Его служба добру и революции была отмечена кровью и беспощадностью к страданию.

Он в своей революционной принципиальности засадил в тюрьму отца, дал против него показания на коллегии губчека. Он жестоко и хмуро отвернулся от сестры, просившей зашиты для своего мужа-саботажника.

Он в кротости своей был беспощаден к инакомыслящим. Революция казалась ему беспомощной, детски доверчивой, окруженной вероломством, жестокостью злодеев, грязью растлителей.

И он был беспощаден к врагам революции.



Таков был взгляд из обманутого будущего. В первое десятилетие революции раскаленная большевистская душа олицетворяла силу, веру, гордость, долг и «личную ответственность». Душа накалялась, потому что так было нужно.

В 1922 году еще один пролетарский писатель, А. Аросев (друг детства В. Молотова и будущий председатель Советского комитета по культурным связям с зарубежными странами), опубликовал роман «Записки Терентия Забытого». Один из его персонажей — сотрудник ЧК Клейнер, который редко моется, носит черную кожаную куртку, спит на старом сундуке и имеет гладкое лицо евнуха. 

Клейнер — особенный человек. «Чекист» с ног до головы.

Может быть, лучший экземпляр этого слоя. Едва ли когда-нибудь помянут его потомки. Едва ли воздвигнут ему памятник. А между тем это на редкость преданный человек. Полный скрытого внутреннего энтузиазма. По наружности сухой. Сухой и на словах, а между тем, когда говорит, — увлекает. В звуке голоса его есть что-то детское, манящее. Говорят, что в своей жизни он только однажды улыбнулся, да и то неудачно: какой-то просительнице-старушке сообщил о расстреле ее сына и улыбнулся невольно от волнения. Старушка упала в обморок. С тех пор Клейнер никогда уже больше не улыбался. 

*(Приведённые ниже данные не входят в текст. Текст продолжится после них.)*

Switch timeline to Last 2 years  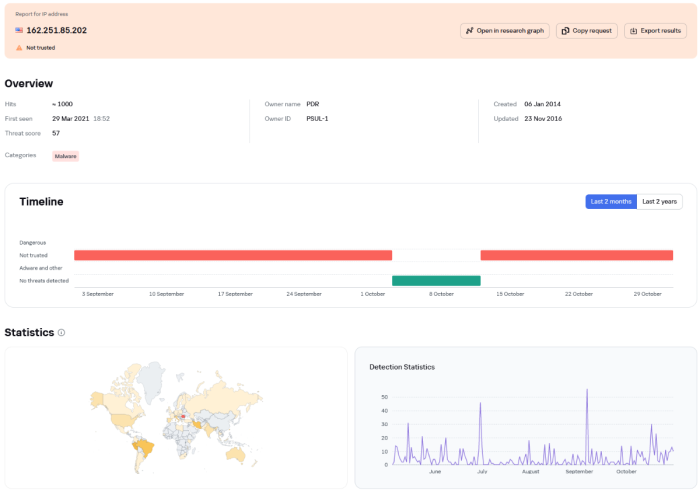pyautogui.click(x=660, y=201)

Одна из идей Клейнера состоит в том, чтобы показывать казни на большом экране, вывешенном на здании ЧК. «Такой бы кинематограф для всех», — говорит он. 

— На американский лад хотите?

— Да, да, именно. Чтобы всем урок был, чтобы боялись. Чем больше будут бояться, тем меньше с нашей стороны убийств... то есть... это расстрелов...

— Зрелище только развращало бы, — ответил я Клей-неру.

— Как, как вы сказали? Развращало бы? Вы с предрассудками. Петр I завез русских студентов в Стокгольм и велел им в анатомическом театре у трупов мускулы зубами раздирать, чтобы научились препарировать. Это небось не развратило. Что необходимо, то не развращает. Поймите это. Что необходимо, то не развращает. 

Сам Клейнер неразвратим, потому что необходим. «Клейнеру, вероятно, никогда не поставят памятника, а следовало бы: он израсходовал на революцию всю свою душу».